Please transcribe the data that follows, keeping every line exact.

————

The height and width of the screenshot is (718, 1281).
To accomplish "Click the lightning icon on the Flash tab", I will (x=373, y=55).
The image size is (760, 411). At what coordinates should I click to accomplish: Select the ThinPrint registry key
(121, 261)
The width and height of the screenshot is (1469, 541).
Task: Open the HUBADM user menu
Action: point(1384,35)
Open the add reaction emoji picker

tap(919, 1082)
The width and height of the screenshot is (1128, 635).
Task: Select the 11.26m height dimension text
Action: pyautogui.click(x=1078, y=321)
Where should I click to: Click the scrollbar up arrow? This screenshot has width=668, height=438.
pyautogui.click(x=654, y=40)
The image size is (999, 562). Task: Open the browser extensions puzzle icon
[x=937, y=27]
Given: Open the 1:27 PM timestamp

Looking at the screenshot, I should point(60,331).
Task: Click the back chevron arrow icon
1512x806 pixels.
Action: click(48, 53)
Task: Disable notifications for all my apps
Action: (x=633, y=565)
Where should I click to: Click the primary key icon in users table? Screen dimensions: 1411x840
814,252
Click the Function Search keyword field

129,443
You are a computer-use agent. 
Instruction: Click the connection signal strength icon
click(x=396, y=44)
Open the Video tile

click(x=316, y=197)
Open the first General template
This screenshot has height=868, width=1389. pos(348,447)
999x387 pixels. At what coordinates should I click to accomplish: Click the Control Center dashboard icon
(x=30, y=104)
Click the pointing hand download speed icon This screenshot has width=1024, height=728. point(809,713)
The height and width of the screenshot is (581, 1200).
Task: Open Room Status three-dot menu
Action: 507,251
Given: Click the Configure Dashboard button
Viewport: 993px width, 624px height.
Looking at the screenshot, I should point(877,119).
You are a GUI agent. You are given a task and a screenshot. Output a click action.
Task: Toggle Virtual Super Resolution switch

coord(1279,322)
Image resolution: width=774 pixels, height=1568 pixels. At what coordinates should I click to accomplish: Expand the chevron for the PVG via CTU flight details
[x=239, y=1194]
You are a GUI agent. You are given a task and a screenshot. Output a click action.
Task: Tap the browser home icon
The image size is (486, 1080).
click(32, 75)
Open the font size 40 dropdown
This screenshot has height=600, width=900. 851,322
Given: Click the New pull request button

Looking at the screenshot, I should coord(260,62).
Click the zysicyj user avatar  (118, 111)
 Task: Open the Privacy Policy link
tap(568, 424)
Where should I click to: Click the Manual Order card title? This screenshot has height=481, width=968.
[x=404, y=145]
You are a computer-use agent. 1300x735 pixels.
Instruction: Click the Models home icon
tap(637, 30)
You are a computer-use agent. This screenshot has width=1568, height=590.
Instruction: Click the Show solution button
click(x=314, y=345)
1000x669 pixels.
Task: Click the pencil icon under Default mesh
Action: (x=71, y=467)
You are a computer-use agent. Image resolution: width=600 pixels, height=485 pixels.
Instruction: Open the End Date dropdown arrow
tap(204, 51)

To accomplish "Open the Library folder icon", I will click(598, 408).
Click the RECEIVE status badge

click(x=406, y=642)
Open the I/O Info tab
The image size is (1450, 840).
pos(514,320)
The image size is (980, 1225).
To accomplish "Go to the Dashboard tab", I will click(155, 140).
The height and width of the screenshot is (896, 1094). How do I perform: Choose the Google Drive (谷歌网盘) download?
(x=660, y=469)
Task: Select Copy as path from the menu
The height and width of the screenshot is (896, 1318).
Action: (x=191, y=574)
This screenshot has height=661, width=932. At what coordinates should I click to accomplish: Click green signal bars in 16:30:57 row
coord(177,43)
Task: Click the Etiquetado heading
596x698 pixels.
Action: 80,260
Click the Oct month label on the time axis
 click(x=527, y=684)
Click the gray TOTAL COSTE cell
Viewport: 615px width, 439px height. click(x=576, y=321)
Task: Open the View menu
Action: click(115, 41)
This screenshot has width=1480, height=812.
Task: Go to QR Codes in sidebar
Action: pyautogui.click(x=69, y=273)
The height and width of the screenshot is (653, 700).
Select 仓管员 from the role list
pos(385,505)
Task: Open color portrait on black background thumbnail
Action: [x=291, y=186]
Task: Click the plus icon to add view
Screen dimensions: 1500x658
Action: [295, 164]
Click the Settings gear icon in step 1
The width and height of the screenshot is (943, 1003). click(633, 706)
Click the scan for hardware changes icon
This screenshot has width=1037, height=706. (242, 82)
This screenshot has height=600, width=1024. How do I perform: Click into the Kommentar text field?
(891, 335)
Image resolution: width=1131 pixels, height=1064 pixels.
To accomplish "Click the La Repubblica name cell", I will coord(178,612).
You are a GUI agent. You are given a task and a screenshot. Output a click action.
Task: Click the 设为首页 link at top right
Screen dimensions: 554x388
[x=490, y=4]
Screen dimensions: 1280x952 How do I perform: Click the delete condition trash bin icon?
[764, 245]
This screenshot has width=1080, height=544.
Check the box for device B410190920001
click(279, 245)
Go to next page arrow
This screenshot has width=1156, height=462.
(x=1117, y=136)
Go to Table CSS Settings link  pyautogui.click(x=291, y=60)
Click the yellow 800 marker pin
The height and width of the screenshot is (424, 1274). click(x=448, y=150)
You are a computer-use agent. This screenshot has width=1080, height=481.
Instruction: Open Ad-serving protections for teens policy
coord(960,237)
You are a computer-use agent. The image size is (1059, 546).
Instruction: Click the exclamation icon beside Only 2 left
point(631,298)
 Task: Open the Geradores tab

————

ANSWER SPACE:
The height and width of the screenshot is (718, 1281).
To accomplish "Click the lightning icon on the Flash tab", I will (x=373, y=55).
The image size is (760, 411). At what coordinates should I click to accomplish: Select the ThinPrint registry key
(121, 261)
The width and height of the screenshot is (1469, 541).
Task: Open the HUBADM user menu
Action: point(1384,35)
Open the add reaction emoji picker

tap(919, 1082)
The width and height of the screenshot is (1128, 635).
Task: Select the 11.26m height dimension text
Action: pyautogui.click(x=1078, y=321)
Where should I click to: Click the scrollbar up arrow? This screenshot has width=668, height=438.
pyautogui.click(x=654, y=40)
The image size is (999, 562). Task: Open the browser extensions puzzle icon
[x=937, y=27]
Given: Open the 1:27 PM timestamp

Looking at the screenshot, I should point(60,331).
Task: Click the back chevron arrow icon
1512x806 pixels.
Action: click(48, 53)
Task: Disable notifications for all my apps
Action: (x=633, y=565)
Where should I click to: Click the primary key icon in users table? Screen dimensions: 1411x840
814,252
Click the Function Search keyword field

129,443
You are a computer-use agent. 
Instruction: Click the connection signal strength icon
click(x=396, y=44)
Open the Video tile

click(x=316, y=197)
Open the first General template
This screenshot has height=868, width=1389. pos(348,447)
999x387 pixels. At what coordinates should I click to accomplish: Click the Control Center dashboard icon
(x=30, y=104)
Click the pointing hand download speed icon This screenshot has width=1024, height=728. point(809,713)
The height and width of the screenshot is (581, 1200).
Task: Open Room Status three-dot menu
Action: 507,251
Given: Click the Configure Dashboard button
Viewport: 993px width, 624px height.
Looking at the screenshot, I should point(877,119).
You are a GUI agent. You are given a task and a screenshot. Output a click action.
Task: Toggle Virtual Super Resolution switch

coord(1279,322)
Image resolution: width=774 pixels, height=1568 pixels. At what coordinates should I click to accomplish: Expand the chevron for the PVG via CTU flight details
[x=239, y=1194]
You are a GUI agent. You are given a task and a screenshot. Output a click action.
Task: Tap the browser home icon
The image size is (486, 1080).
click(32, 75)
Open the font size 40 dropdown
This screenshot has height=600, width=900. 851,322
Given: Click the New pull request button

Looking at the screenshot, I should coord(260,62).
Click the zysicyj user avatar  (118, 111)
 Task: Open the Privacy Policy link
tap(568, 424)
Where should I click to: Click the Manual Order card title? This screenshot has height=481, width=968.
[x=404, y=145]
You are a computer-use agent. 1300x735 pixels.
Instruction: Click the Models home icon
tap(637, 30)
You are a computer-use agent. This screenshot has width=1568, height=590.
Instruction: Click the Show solution button
click(x=314, y=345)
1000x669 pixels.
Task: Click the pencil icon under Default mesh
Action: (x=71, y=467)
You are a computer-use agent. Image resolution: width=600 pixels, height=485 pixels.
Instruction: Open the End Date dropdown arrow
tap(204, 51)

To accomplish "Open the Library folder icon", I will click(598, 408).
Click the RECEIVE status badge

click(x=406, y=642)
Open the I/O Info tab
The image size is (1450, 840).
pos(514,320)
The image size is (980, 1225).
To accomplish "Go to the Dashboard tab", I will click(155, 140).
The height and width of the screenshot is (896, 1094). How do I perform: Choose the Google Drive (谷歌网盘) download?
(x=660, y=469)
Task: Select Copy as path from the menu
The height and width of the screenshot is (896, 1318).
Action: (x=191, y=574)
This screenshot has height=661, width=932. At what coordinates should I click to accomplish: Click green signal bars in 16:30:57 row
coord(177,43)
Task: Click the Etiquetado heading
596x698 pixels.
Action: 80,260
Click the Oct month label on the time axis
 click(x=527, y=684)
Click the gray TOTAL COSTE cell
Viewport: 615px width, 439px height. click(x=576, y=321)
Task: Open the View menu
Action: click(115, 41)
This screenshot has width=1480, height=812.
Task: Go to QR Codes in sidebar
Action: pyautogui.click(x=69, y=273)
The height and width of the screenshot is (653, 700).
Select 仓管员 from the role list
pos(385,505)
Task: Open color portrait on black background thumbnail
Action: [x=291, y=186]
Task: Click the plus icon to add view
Screen dimensions: 1500x658
Action: [295, 164]
Click the Settings gear icon in step 1
The width and height of the screenshot is (943, 1003). click(633, 706)
Click the scan for hardware changes icon
This screenshot has width=1037, height=706. (242, 82)
This screenshot has height=600, width=1024. How do I perform: Click into the Kommentar text field?
(891, 335)
Image resolution: width=1131 pixels, height=1064 pixels.
To accomplish "Click the La Repubblica name cell", I will coord(178,612).
You are a GUI agent. You are given a task and a screenshot. Output a click action.
Task: Click the 设为首页 link at top right
Screen dimensions: 554x388
[x=490, y=4]
Screen dimensions: 1280x952 How do I perform: Click the delete condition trash bin icon?
[764, 245]
This screenshot has width=1080, height=544.
Check the box for device B410190920001
click(279, 245)
Go to next page arrow
This screenshot has width=1156, height=462.
(x=1117, y=136)
Go to Table CSS Settings link  pyautogui.click(x=291, y=60)
Click the yellow 800 marker pin
The height and width of the screenshot is (424, 1274). click(x=448, y=150)
You are a computer-use agent. This screenshot has width=1080, height=481.
Instruction: Open Ad-serving protections for teens policy
coord(960,237)
You are a computer-use agent. The image size is (1059, 546).
Instruction: Click the exclamation icon beside Only 2 left
point(631,298)
 Task: Open the Geradores tab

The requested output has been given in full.